Yes, we call them people. It serves to rip further the veil we are all under, this false assumption that because animals are different from us that they are less-than, that we control and own them, that their lives are ours to take, and their suffering meaningless. These are our ethical equals, these are people, and what we are doing is nothing less than a holocaust.
So yes, you may think it’s silly when we call them people, or when we talk about SLAVEHOLDERS, but the moral equivalency is very real. The problem is one of urgency for the poor, doomed, imperiled people currently imprisoned all over the world. And you want me to be silent? You think I should “accept your choice”? I would no sooner silently assent to you eating a human limb. I would no sooner be quiet about American police murdering black people. I would no sooner be silent about LGBTQ Americans not having equal rights. I like to think, given a chance to go back in time, I could not have been silent about the Holocaust of the second world war. I cannot and will not be silent about this holocaust. Animal rights are human rights.

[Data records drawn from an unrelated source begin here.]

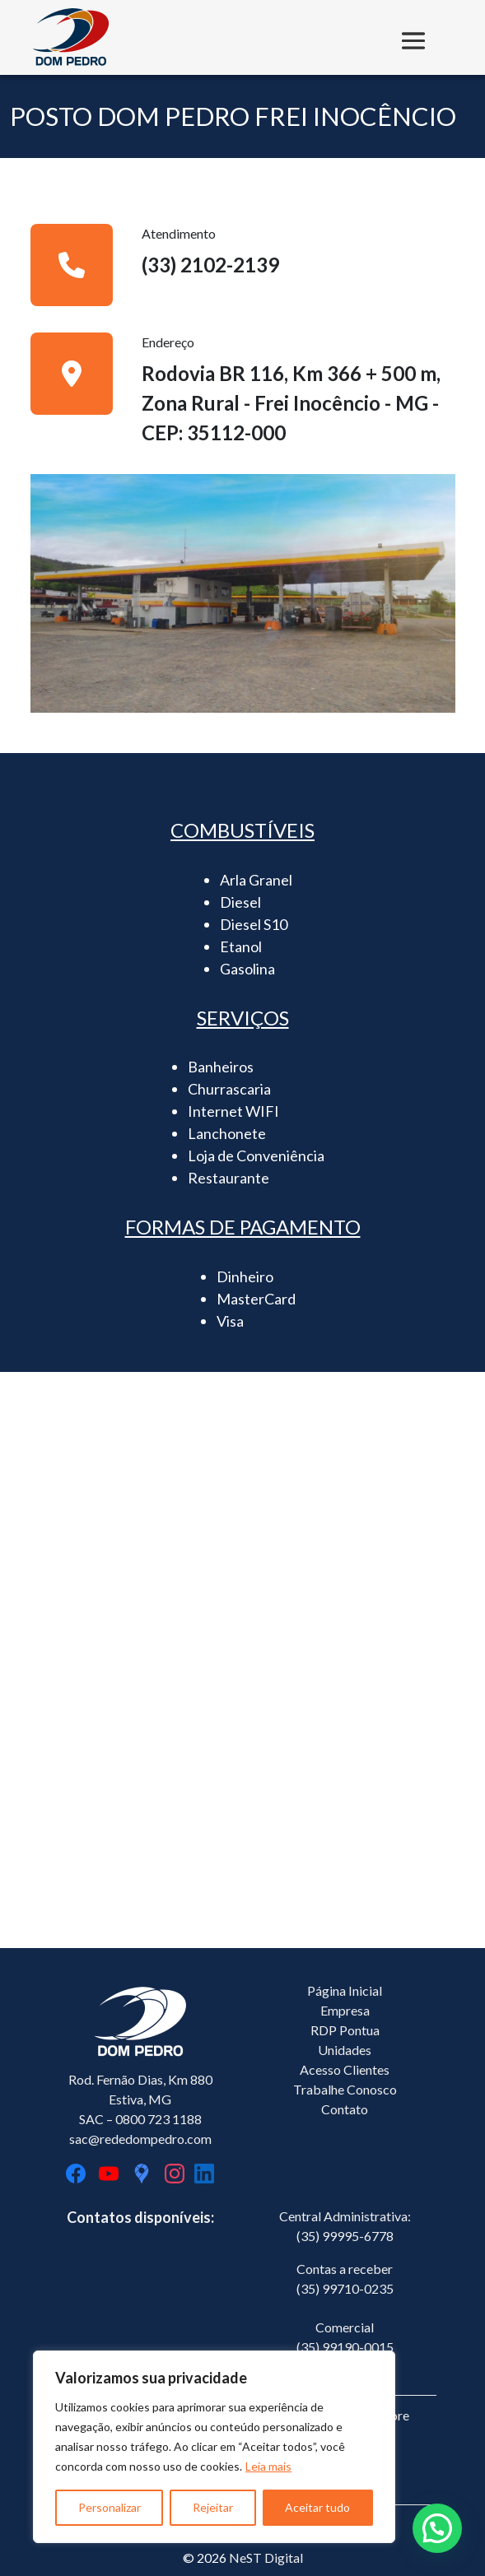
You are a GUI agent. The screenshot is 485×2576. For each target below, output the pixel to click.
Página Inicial (344, 1990)
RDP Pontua (345, 2030)
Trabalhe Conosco (345, 2089)
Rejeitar (213, 2507)
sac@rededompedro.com (140, 2138)
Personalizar (109, 2507)
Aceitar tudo (317, 2507)
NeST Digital (266, 2557)
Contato (344, 2109)
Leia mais (268, 2466)
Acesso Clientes (344, 2069)
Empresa (345, 2010)
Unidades (344, 2050)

You feel personally attacked when I post a vegan meme to Facebook; I get it. You feel judged. I assure you I am not thinking about you specifically when I spread the message: how you feel about what you read and see is between you and the animals. But when you engage me on the topic, I can not and will not be soft. How could I? Look at what is at stake!
Many in the vegan community also think we should pull back. They say being in peoples’ faces turns them even more off of vegans and lessens our chances of growing the movement. Except: every successful social change movement in history disagrees with you. Stop being cowards (and suggesting I be a coward too!)–if these WERE humans being farmed, would you suggest the best way to stop it is posting “vegan gym selfies” (Look, I get plenty of protein, eat vegan!) and pinning recipes on Pinterest? I refuse to treat animal liberation like some delicate flower because people might feel a certain way about it. I IMPLORE THEM TO FEEL A CERTAIN WAY.
The best way to make large, lasting change is to cause friction with the status quo. It is our goal to hold up to people the true vision of the world: the idea that what we are doing to animals is a needless atrocity. Some “soft activism” is good, too (gym selfies, Pinterest recipes), but it’s not enough.
The world needed Martin Luther King, but it also needed Malcom X.